Question: For sake of argument if i don't buy WL, just invest
$100,000 in index fund, assuming growth 7% per historic performance, I will
have $196,715 in 10 yrs, $386,968 in 20 yes and $761,226 in 30 yrs. If I pay
nursing care using this money 30 yrs after, I withdraw $12000/mo, ie
150,000/yr; roughly the money will last for 5 yrs. I pay tax on the gaining
portion 150k-20k=130k; I pay 25% or $32500 tax/yr, so I have $117,500 remaining to pay nursing care. This
is pretty good supplement. The benefit is I'm in total control, and I don't pay
WL management cost. If I have extra money left for kids, within 10.9 million
it's tax free. Can you please check if my thinking is logic and making sense?
This is a great question, worth further discussion indeed.
But first of all, I really don’t think we are suggesting that investment and
life insurance are two mutually exclusive choices. Rather, I’d think life
insurance should be one important pillars of the retirement planning for
everyone, big or small. For most of us, I think we have already a lot stakes in
at least one of the two: investment (stocks/bonds) and real estate. The 3rd
one is precious metals (physical or mining stocks) that most of people are
still lacking probably. Then life insurance. Over years, I personally have
accumulated sizable portfolio for the first three but only recently are
starting to get into life insurance (LI) in a big way for a reason. More I
study and learn about LI, more I find it is a great asset that one should not
overlook.
So for the sake of discussion, let’s do assume one has to
choose either the investment with the S&P stock index or LI. In the past, I
probably would go with your logic and put money into the index, not LI. But
nowadays, I’m not so sure and may be likely more lining towards LI, more
specifically the special Whole Life (WL) that I love to have. Let me give you
the answer first before getting into a bit details: Except the seemingly more flexibility/control
as you point out with investment (which is not necessarily less with the WL), in
my mind WL has unbeatable advantages
that integrate all the great features that one needs to have as a retirement planning:
guaranteed compounding growth, tax-free living benefits, legal protection,
long-term care & terminal illness benefits, and tax-free asset transfer (the
death benefit within a limit)! All of these are just captured within one policy
but one has to pay big money to set them up separately. Here are more details:
Investment
return: Indeed historically the S&P
index may likely generate a 7% annual return. But don’t forget, there is no
guarantee about this, especially in terms of the timing that one can never
predict what the market may do in 15-20 years from now when we mostly need
reliably incomes! Yes, we have entered into almost a 10 year bull market
without much corrections and people tend to believe this will just continue
with the momentum. I also believe we likely have not seen the exact top yet and
there could be a couple of more good years for the stock market. But here is
the thing: no bull market can last forever and extended bull market may be
followed by extended bear market as well. Personally I think we may be at 8th
inning of the bull if 10 is the peak. Historically, the market took 15-20 years
to get out from the Great Depression in 1930s-40s and it took over 15 years to
finally recover from the dot.com crash in early 2000s. Then for Japan, it has
been 30 years since its peak but it is still struggling to get back on its
foot, not mentioning returning to its peak of the stock market. Can we be so
sure that we won’t see anything like this down the road in the US? At least I’m
not so sure. What happens if it just so occurs unfortunately that during the
period of time when we need the safe money most, the stock market is entering
into a prolonged depressing bear that cut your early returns by half or more?

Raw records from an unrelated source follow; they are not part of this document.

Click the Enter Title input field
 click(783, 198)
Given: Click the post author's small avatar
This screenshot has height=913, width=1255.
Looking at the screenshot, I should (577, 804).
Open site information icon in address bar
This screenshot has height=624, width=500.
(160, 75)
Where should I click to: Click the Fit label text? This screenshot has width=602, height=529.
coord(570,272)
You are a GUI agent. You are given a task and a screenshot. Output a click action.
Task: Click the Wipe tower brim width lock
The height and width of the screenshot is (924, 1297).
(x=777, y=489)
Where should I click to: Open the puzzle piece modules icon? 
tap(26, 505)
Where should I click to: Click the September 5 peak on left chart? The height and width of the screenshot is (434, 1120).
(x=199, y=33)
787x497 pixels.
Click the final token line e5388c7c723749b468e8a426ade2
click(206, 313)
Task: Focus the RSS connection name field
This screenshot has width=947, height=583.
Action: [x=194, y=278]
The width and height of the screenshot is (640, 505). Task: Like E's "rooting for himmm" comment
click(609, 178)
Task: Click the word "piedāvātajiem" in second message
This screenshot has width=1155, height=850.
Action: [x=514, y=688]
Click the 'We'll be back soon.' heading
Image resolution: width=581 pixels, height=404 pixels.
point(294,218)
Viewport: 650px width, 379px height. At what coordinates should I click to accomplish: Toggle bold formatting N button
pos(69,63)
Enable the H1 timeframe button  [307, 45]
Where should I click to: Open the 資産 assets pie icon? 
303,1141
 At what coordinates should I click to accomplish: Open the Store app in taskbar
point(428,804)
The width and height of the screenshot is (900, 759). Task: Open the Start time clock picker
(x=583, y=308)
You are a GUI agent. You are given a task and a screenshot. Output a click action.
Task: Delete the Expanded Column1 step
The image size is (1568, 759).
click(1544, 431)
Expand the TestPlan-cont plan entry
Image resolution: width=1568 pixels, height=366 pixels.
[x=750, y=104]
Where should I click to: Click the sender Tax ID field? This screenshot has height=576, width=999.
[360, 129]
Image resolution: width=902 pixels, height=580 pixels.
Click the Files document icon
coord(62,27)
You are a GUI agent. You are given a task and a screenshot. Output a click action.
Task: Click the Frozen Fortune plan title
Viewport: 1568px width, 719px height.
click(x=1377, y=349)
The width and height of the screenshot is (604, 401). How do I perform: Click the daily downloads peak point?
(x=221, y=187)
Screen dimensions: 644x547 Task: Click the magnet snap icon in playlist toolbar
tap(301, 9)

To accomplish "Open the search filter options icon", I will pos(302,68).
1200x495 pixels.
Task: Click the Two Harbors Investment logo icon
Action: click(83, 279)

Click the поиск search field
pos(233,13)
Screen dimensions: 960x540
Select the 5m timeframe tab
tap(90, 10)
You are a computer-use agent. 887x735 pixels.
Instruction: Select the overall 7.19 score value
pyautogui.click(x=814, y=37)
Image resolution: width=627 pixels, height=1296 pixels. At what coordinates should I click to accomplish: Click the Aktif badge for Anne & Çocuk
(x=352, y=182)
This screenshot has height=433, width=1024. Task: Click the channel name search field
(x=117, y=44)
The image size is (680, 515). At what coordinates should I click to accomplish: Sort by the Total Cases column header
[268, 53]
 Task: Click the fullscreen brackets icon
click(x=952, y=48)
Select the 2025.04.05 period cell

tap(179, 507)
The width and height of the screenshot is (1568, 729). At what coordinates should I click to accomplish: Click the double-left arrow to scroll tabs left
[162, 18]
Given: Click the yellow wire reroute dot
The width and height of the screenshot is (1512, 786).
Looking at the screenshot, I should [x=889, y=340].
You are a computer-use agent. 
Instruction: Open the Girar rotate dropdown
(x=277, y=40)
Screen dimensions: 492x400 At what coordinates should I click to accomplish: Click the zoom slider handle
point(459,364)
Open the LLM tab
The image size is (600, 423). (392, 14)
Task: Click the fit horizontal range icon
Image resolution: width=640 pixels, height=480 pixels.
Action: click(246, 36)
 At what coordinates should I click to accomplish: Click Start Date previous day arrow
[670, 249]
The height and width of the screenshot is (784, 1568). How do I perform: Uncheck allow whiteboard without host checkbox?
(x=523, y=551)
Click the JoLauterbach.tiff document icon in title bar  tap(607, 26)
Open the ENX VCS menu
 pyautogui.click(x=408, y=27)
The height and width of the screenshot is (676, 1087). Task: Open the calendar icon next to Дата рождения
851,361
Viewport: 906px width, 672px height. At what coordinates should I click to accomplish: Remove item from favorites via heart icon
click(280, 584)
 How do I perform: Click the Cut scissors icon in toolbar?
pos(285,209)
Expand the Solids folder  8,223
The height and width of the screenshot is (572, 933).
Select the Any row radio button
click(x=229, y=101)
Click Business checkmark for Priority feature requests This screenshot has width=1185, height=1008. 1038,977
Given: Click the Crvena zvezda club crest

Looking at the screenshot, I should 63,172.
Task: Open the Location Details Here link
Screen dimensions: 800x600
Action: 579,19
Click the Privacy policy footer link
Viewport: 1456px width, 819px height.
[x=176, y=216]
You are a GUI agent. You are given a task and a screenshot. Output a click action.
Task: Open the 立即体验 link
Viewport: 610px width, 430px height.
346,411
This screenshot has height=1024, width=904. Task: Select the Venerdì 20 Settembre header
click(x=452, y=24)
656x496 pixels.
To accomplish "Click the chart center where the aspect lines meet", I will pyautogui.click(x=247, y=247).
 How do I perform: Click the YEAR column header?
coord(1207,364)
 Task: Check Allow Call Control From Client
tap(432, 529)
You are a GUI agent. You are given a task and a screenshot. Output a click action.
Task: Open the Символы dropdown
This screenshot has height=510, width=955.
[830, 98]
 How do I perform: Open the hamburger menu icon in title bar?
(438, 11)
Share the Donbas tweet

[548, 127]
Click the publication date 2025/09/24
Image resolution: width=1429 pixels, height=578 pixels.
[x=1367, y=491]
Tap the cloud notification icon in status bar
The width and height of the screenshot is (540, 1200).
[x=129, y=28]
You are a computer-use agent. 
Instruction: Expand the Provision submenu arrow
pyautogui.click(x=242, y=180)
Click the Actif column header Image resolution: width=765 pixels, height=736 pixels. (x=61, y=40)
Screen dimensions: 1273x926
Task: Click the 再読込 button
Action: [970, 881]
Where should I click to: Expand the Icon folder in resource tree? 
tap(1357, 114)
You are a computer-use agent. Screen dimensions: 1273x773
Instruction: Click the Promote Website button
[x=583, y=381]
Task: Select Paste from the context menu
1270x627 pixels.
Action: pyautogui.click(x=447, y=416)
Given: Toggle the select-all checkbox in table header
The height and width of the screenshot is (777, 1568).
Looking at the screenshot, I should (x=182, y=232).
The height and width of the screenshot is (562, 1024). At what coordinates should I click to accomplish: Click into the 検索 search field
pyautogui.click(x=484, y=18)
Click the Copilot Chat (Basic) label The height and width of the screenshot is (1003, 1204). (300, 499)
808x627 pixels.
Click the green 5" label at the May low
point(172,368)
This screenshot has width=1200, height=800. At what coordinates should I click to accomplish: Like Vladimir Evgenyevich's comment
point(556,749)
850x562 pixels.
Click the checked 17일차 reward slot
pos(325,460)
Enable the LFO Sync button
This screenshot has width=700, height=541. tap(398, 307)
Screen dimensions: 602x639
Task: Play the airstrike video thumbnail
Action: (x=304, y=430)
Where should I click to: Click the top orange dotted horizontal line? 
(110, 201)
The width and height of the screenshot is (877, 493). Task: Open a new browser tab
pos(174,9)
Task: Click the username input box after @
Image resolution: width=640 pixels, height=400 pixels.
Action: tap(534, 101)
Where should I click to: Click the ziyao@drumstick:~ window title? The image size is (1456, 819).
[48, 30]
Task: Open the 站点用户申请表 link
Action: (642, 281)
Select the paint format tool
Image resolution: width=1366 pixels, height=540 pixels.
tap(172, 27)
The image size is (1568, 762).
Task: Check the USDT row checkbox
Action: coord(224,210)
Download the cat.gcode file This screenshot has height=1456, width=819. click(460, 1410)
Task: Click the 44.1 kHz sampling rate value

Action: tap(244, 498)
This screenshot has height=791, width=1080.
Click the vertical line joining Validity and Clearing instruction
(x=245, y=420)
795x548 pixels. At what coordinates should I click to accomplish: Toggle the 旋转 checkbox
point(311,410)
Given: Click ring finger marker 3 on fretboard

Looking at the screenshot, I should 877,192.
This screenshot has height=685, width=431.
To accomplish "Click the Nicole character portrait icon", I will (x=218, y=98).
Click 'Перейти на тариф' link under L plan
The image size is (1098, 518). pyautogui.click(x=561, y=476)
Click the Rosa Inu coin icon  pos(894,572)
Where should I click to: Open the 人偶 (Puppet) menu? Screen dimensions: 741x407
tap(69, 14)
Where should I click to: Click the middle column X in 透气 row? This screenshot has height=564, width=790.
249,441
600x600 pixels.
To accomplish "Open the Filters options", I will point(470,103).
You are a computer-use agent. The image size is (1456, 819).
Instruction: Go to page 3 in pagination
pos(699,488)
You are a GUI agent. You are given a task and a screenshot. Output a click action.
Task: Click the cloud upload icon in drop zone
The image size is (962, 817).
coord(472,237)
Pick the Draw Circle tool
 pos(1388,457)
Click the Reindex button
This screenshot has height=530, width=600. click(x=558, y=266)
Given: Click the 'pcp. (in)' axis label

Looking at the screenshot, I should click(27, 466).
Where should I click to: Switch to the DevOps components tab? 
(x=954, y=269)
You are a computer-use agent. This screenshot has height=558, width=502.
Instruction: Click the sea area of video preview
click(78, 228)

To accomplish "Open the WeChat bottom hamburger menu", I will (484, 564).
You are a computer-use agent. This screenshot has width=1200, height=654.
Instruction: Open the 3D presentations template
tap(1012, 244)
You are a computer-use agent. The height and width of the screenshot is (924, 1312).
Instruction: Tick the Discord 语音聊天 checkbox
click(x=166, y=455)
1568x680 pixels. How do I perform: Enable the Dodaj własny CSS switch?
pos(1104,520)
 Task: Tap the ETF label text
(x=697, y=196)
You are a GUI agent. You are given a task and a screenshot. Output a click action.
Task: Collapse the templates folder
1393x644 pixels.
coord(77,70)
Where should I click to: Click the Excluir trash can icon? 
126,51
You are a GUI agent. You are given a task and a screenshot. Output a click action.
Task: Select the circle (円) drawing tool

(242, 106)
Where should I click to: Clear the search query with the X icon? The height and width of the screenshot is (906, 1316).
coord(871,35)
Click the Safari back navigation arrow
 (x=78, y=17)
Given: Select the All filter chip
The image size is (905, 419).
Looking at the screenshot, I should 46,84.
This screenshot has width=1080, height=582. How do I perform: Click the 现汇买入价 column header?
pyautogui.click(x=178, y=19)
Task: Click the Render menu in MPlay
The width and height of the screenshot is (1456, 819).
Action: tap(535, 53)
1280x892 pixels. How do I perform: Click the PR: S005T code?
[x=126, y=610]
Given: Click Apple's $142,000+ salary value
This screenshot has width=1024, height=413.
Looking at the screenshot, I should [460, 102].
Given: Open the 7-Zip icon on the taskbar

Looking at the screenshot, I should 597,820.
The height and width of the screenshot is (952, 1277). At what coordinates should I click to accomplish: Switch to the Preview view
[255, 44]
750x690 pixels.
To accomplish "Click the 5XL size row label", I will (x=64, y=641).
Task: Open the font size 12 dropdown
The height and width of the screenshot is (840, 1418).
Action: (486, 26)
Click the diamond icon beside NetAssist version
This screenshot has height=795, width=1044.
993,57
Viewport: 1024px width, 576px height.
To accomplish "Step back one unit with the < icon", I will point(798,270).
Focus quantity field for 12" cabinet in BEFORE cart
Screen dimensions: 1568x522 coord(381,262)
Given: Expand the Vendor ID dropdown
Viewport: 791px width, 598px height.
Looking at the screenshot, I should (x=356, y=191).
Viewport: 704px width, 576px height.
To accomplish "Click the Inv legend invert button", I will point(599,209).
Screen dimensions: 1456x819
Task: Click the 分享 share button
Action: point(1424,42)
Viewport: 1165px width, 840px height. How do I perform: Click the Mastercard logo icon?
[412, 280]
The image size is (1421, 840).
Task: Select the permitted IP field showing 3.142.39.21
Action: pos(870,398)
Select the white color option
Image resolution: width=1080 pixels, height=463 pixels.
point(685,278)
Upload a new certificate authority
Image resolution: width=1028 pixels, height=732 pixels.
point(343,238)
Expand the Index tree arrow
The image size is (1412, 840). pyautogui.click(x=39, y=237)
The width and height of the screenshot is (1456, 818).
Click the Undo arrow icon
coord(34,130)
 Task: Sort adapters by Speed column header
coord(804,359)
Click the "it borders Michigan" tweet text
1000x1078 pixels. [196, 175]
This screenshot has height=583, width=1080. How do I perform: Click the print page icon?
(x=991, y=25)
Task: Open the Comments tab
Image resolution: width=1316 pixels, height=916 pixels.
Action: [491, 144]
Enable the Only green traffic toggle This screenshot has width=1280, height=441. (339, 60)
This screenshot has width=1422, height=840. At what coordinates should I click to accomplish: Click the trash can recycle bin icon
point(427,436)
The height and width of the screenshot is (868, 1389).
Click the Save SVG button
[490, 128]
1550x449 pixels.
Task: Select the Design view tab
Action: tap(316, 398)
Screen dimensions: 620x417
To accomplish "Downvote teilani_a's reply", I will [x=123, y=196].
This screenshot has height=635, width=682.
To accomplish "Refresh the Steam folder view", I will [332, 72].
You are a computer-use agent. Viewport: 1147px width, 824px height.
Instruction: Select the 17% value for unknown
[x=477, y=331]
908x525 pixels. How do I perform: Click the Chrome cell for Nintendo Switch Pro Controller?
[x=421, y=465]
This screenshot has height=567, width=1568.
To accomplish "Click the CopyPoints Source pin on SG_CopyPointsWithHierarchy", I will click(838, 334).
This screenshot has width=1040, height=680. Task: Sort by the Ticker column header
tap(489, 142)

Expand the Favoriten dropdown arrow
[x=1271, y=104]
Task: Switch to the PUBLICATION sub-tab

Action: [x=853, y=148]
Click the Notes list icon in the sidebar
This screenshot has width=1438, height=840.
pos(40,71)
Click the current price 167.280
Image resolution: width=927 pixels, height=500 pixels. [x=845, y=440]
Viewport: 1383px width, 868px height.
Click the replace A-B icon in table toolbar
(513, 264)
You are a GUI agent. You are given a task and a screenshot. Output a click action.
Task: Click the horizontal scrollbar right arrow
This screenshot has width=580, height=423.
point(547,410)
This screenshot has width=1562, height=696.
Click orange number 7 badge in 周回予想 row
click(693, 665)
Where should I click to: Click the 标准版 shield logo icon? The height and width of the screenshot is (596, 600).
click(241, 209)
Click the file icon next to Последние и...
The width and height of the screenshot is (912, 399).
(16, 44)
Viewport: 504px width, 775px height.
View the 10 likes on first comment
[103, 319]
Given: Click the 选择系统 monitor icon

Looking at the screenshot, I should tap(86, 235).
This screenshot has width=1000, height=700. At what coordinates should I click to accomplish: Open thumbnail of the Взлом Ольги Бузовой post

With a good quality insurance company, you won’t see this kind of risk for your
WL as the currently 5% return is virtually guaranteed for your life. Actually I
even think life insurance companies are likely entering its golden earning
period that may last for 10-20 years if we truly start to see high inflation
moving forward. If so, we may see 5-10% dividend returns from WL on top of the
guaranteed 4% interest return, based on the historical performance in similar
settings. But let’s be simply more conservative and stick to what we have for
now. Even though, the situation will
become even better when taking into consideration the tax aspect!
Tax
advantage: Don’t need to say each penny gain
from any investment outside of a tax shelter is taxable. So a taxable 7% return
is actually only about 5.25% after tax return if one has to pay a 25% income
tax. This is also a very uncertain aspect actually since there is good
possibility we may need to pay much higher tax in 15-20 years from now given
the huge debt crisis brewing in the US and short-founded social security and
Medicare/Medcaid. But even treating the tax return as a constant, WL will be
very comparable to the indexed investment after the tax is factored in. If so,
why I want to take a lot of uncertainty and risks for the investment and not go
with WL for a safe return that I can rely on?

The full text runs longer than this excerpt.